CLICKEZ POUR LA VERSION FRANCAISE
I still remember my first breakfast in Kuching, my first in the tropics too; hubby had brought me to a popular coffee shop that served Mee Jawa aka noodles à la javanaise in thick hot curry sauce. A leap from my usual café au lait et croissants. So how would you spice up your breakfast ?
One of the greatest pleasures (there are quite a few) of living in Ko Ko Wangi, is that I can have breakfast on the terrace while gazing at all the busy birds on the lawn and in the trees. A bun stuffed with butter to dunk into usual café au lait (yeap and still!) may seem rather dull to most Malaysians; add a python to it and it becomes a gourmet’s adventure.

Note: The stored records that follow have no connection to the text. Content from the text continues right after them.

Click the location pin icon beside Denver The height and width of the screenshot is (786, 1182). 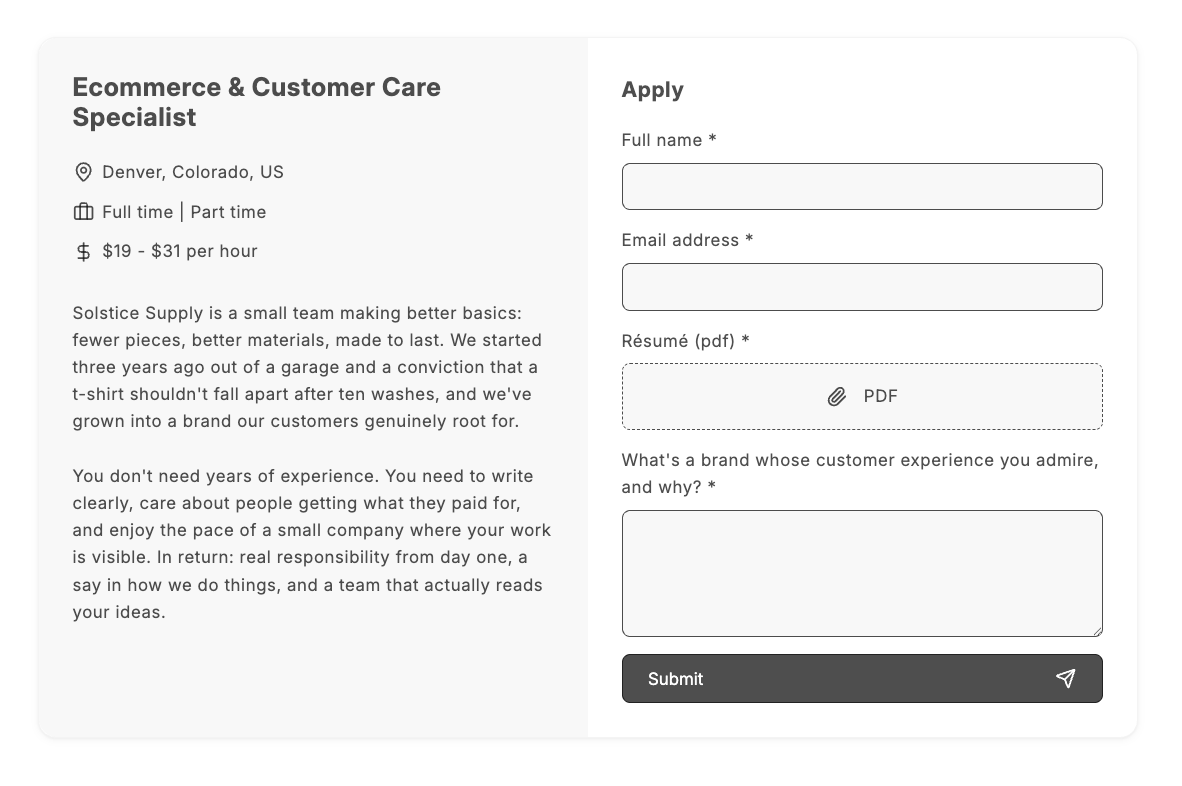[x=83, y=172]
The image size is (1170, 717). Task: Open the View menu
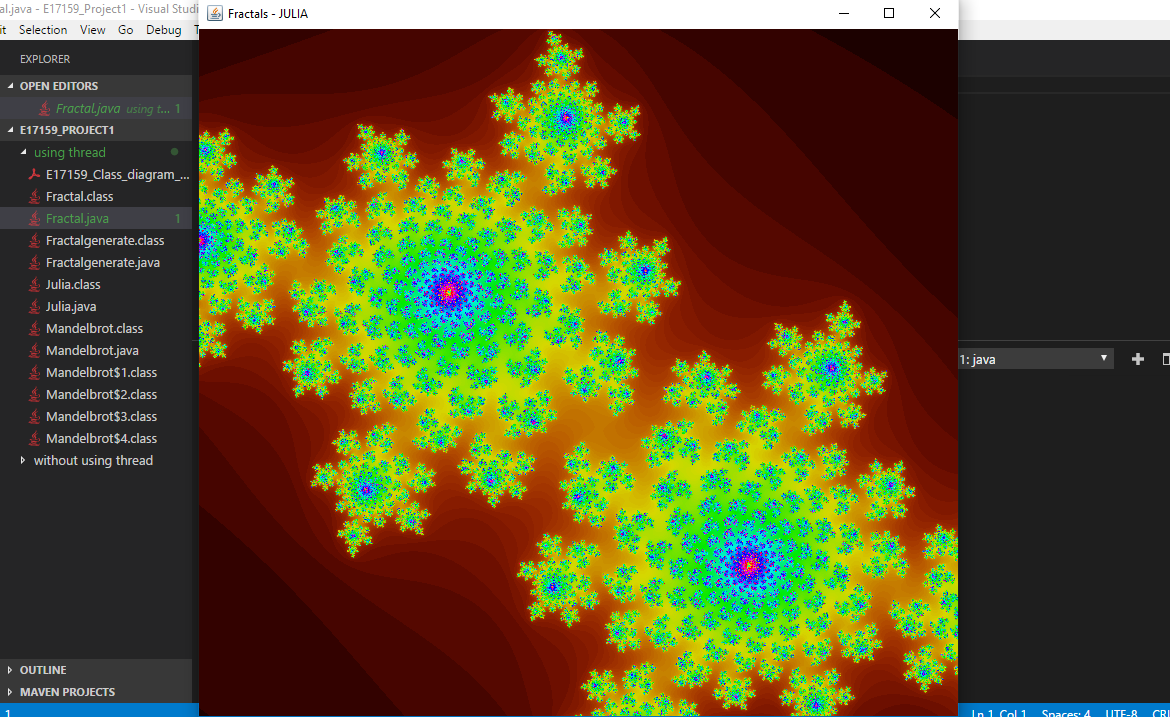pyautogui.click(x=92, y=29)
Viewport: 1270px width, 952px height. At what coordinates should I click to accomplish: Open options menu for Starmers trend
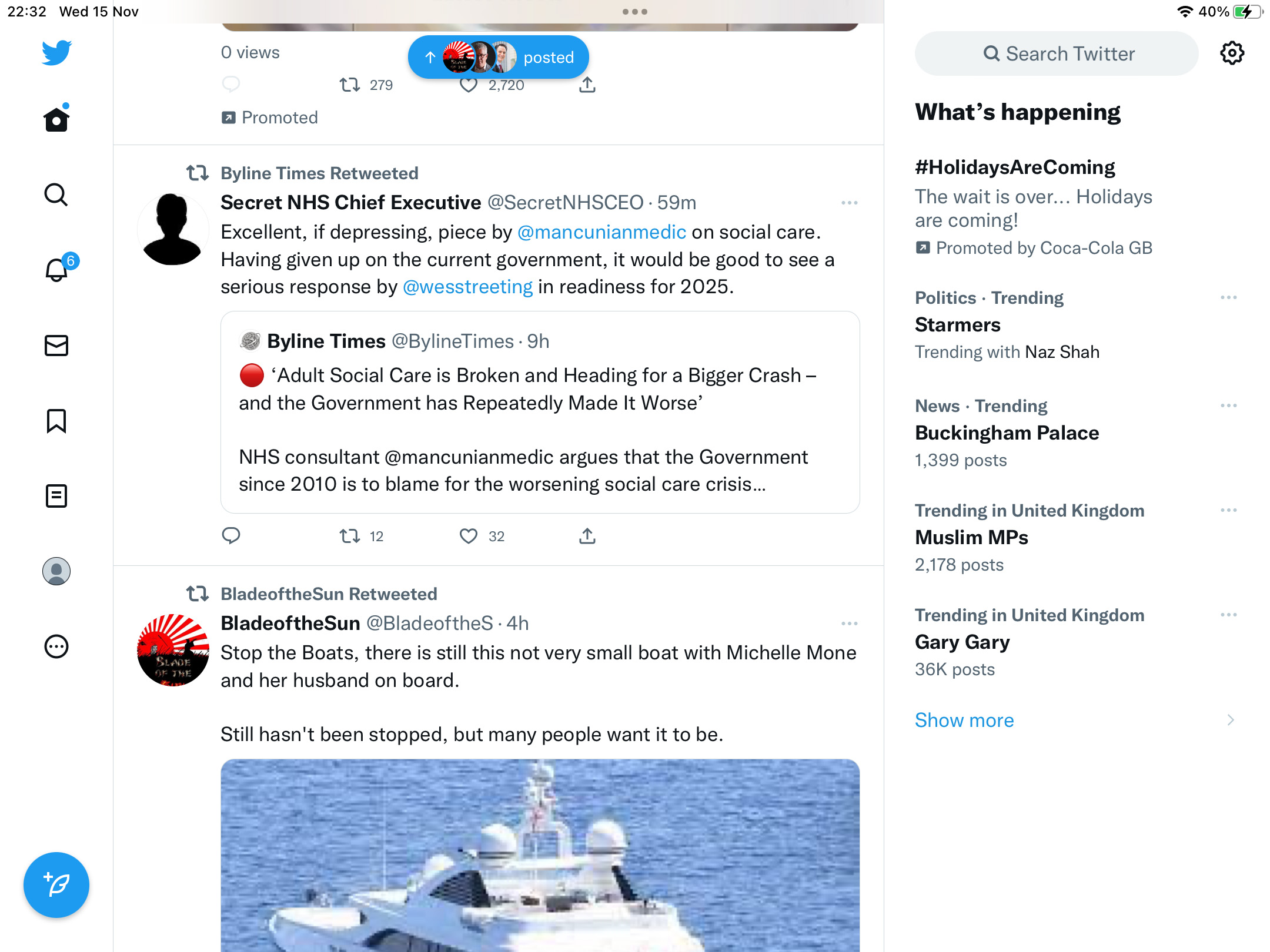point(1229,298)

I had to call Tattooed Danson aka Beast Master for help, kidding myself that for once he would let his pray go safely into the nearby jungle. Sadly for the python, it had a ringgit value on it’s back and it’s breakfast call will cost it to end up as soup tonight on a Bidayuh table.
Just last night, I dreamed that a python had found its way to rest on the blade of a ceiling fan (highly-lol- unlikely, I know) and this morning, I found one underneath a shelf where I keep an old picture of me taken years ago, holding a huge, heavy adult python. Now wouldn’t you call this spooky?
Adults have been reported to attain a length of 2.1 m (7 feet), although they are usually no more than 1.2 m (4 feet). Heavy-bodied, they can weigh as much as 13.6 kg (30 lb). Females are generally larger than males. The head is broad with several thermo-receptive pits along the nose. The tail is short and tapering.
The color pattern is usually tan with brown blotching, which varies greatly. Though there have been no reported instances of albinism a few individuals display a significantly lighter color, appearing more yellow than brown. Juveniles have a more contrasting pattern than adults. The head is usually yellow.
The Borneo short-tailed python is a very agressive snake; this is something I can write from experience!